__INSTRUCTION__
Rewrite the rows below as a JSON list of strings, one string per line with blank lines omitted. Begin at the line that contains "This screenshot has height=266, width=447." and stop after the line that contains "[x=264, y=18]".

*** EXCERPTED RECORDS ***

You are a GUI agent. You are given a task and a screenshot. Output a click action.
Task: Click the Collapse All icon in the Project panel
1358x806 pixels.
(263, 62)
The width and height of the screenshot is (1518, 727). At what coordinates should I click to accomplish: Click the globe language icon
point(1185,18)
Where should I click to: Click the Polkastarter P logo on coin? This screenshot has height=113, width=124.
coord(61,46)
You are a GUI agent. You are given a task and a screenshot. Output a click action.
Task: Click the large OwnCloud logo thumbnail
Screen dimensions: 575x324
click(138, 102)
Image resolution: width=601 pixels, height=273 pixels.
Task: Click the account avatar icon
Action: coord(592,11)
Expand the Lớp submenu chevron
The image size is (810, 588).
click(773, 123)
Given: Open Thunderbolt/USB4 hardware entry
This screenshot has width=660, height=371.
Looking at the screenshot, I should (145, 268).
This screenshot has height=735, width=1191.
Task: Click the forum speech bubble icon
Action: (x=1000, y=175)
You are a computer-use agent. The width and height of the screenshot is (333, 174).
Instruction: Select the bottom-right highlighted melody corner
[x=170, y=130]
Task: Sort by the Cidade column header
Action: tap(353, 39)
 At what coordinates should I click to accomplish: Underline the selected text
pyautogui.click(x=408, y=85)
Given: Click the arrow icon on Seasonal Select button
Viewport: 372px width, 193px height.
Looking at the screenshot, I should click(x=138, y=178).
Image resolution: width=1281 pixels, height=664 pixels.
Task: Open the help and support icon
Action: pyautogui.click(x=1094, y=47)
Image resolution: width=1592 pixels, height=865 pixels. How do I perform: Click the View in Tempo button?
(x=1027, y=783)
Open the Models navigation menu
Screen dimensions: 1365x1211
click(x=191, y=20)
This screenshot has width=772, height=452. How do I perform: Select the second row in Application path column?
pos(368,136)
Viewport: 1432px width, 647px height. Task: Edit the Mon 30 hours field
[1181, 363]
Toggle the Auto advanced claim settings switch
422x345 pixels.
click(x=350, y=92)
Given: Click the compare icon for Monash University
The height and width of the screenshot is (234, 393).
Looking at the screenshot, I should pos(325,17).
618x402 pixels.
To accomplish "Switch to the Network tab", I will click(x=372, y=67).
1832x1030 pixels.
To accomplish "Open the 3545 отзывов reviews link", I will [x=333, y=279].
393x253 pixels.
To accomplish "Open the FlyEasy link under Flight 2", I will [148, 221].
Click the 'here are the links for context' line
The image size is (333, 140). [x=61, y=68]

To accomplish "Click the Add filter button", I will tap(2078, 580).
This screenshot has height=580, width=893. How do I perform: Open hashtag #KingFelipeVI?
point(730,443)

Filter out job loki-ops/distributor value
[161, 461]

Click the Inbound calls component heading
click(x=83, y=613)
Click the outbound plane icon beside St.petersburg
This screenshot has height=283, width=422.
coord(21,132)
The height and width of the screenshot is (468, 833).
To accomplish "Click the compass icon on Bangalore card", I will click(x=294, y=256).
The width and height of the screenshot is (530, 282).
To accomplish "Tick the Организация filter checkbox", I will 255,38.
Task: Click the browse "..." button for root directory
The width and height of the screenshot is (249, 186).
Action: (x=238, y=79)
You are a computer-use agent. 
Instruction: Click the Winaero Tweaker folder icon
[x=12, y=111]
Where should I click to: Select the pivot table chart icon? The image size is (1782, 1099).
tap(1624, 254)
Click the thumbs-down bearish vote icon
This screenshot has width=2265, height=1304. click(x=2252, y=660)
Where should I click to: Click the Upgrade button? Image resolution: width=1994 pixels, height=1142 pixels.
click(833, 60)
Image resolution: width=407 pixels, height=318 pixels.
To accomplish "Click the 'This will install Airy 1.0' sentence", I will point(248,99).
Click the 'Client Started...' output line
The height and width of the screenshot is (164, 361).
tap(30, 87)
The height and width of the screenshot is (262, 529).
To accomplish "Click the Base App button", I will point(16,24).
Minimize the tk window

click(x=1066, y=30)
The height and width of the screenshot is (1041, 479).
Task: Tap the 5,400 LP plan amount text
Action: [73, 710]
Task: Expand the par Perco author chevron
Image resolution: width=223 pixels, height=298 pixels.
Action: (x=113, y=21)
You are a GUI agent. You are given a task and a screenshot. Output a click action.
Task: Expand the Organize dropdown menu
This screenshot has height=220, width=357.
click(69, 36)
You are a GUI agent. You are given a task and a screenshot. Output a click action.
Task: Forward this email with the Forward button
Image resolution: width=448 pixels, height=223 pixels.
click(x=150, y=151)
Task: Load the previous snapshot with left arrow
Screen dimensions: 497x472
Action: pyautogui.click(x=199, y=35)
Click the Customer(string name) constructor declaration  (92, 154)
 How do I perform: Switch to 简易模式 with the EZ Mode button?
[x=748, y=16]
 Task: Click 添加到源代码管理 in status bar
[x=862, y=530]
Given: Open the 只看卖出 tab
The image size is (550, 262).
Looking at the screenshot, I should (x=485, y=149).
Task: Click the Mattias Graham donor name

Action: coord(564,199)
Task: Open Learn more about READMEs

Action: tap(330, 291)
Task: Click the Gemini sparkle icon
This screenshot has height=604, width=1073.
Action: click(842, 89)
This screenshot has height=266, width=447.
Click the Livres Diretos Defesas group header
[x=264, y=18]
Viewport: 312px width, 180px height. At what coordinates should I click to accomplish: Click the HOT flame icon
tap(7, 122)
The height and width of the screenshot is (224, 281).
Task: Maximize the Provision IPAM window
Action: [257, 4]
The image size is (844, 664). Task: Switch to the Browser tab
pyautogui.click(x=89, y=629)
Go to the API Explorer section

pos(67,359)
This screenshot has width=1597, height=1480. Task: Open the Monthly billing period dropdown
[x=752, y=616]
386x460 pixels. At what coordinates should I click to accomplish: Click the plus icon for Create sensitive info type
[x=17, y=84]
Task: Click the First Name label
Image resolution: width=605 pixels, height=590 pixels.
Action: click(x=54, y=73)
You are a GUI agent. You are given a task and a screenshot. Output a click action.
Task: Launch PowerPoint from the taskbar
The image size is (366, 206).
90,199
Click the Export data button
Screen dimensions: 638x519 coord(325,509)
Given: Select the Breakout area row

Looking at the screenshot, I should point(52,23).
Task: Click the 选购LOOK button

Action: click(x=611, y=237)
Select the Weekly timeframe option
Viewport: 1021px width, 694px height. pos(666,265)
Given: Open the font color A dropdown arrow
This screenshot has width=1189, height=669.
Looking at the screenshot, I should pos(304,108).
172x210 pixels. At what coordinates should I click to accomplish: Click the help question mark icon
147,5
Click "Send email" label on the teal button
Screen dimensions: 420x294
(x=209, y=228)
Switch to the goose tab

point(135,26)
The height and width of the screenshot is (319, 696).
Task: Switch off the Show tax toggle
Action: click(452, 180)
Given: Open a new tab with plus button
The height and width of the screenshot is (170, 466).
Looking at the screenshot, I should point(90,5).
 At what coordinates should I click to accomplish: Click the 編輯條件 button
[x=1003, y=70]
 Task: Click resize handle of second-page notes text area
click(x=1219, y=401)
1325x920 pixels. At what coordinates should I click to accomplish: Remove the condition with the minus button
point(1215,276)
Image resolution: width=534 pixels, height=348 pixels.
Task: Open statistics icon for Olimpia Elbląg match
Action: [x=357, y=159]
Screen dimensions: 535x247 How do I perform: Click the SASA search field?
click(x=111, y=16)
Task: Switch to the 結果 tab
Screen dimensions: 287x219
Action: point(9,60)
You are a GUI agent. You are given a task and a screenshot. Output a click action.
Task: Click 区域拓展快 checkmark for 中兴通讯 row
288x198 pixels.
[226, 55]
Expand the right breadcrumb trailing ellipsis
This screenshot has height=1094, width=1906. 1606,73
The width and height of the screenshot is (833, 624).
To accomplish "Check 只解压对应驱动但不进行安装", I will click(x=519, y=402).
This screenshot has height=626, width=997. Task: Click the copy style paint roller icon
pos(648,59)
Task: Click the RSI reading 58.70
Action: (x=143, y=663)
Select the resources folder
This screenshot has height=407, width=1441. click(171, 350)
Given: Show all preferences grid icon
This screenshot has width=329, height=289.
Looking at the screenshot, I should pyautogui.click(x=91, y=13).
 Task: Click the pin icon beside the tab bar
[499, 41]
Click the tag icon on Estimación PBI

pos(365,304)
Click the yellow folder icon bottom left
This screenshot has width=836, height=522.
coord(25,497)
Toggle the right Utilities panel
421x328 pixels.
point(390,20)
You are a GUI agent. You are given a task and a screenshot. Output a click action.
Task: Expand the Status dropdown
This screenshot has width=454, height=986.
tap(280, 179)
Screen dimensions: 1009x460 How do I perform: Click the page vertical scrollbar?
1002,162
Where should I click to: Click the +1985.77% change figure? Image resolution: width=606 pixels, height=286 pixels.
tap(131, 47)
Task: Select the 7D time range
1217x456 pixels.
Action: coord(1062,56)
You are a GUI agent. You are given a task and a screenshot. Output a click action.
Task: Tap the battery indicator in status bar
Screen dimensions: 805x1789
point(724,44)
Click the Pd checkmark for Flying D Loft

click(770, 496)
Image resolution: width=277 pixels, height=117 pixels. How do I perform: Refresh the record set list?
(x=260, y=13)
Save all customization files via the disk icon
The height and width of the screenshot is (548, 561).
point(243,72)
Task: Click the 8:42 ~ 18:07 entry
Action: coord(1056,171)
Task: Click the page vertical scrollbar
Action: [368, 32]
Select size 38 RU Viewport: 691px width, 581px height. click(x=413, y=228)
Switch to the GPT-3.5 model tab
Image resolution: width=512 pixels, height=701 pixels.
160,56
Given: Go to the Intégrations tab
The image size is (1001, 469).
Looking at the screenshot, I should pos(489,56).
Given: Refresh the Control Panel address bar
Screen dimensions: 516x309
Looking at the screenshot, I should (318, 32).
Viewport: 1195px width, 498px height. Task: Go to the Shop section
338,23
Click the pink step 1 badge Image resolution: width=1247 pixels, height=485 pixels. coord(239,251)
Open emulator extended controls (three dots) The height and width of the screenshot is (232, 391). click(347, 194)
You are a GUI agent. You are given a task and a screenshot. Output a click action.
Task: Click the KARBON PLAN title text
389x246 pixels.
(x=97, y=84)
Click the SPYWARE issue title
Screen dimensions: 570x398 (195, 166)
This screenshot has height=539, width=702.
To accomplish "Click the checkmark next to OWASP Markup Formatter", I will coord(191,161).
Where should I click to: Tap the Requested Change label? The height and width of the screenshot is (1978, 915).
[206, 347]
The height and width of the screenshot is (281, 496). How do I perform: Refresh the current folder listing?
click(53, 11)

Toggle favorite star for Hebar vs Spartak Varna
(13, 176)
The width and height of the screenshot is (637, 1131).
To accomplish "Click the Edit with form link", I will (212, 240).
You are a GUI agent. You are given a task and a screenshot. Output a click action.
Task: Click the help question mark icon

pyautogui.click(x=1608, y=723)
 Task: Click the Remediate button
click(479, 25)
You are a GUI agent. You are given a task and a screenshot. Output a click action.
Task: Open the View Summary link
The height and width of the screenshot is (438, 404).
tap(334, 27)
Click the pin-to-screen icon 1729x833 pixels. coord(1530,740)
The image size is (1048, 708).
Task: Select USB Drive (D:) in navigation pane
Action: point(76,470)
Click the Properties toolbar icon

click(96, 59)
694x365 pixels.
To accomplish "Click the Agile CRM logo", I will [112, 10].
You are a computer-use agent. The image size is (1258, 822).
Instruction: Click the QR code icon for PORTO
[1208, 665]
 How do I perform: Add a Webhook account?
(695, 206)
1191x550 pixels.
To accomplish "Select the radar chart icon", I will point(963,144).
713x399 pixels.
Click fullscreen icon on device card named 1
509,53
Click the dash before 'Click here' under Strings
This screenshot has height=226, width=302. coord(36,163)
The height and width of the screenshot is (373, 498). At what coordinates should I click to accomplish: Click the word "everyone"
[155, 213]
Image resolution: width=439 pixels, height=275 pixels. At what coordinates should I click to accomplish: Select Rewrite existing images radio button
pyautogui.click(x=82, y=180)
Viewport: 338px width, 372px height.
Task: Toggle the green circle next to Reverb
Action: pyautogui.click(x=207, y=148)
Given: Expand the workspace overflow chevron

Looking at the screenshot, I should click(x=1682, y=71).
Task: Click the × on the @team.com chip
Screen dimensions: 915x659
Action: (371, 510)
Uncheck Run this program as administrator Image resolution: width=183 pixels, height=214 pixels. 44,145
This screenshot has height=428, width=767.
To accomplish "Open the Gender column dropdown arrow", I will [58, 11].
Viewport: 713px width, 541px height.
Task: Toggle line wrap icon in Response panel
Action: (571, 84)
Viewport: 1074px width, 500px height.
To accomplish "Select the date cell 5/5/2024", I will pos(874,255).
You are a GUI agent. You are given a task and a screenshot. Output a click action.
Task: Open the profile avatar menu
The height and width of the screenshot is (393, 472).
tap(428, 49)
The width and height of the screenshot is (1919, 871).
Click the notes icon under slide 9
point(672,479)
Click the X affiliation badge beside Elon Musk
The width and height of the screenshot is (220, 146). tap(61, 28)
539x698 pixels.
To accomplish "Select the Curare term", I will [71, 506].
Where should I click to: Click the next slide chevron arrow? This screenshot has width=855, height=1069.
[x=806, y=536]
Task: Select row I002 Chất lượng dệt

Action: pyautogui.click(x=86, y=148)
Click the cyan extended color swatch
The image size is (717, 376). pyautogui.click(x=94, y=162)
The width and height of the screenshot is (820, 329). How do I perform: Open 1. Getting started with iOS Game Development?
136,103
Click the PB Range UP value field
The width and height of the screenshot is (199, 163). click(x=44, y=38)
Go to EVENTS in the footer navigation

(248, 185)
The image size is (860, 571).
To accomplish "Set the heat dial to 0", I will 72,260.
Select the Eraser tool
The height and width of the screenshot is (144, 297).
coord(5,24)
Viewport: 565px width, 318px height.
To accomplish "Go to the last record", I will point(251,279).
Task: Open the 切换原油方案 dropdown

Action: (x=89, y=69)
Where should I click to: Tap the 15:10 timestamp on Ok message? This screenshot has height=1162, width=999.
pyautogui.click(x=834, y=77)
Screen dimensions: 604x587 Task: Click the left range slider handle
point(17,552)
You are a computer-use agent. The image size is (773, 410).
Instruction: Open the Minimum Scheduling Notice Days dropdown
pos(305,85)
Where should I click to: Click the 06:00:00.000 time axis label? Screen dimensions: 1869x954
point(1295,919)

***

__TASK OUTPUT__
[
  "This screenshot has height=266, width=447.",
  "Click the Livres Diretos Defesas group header",
  "[x=264, y=18]"
]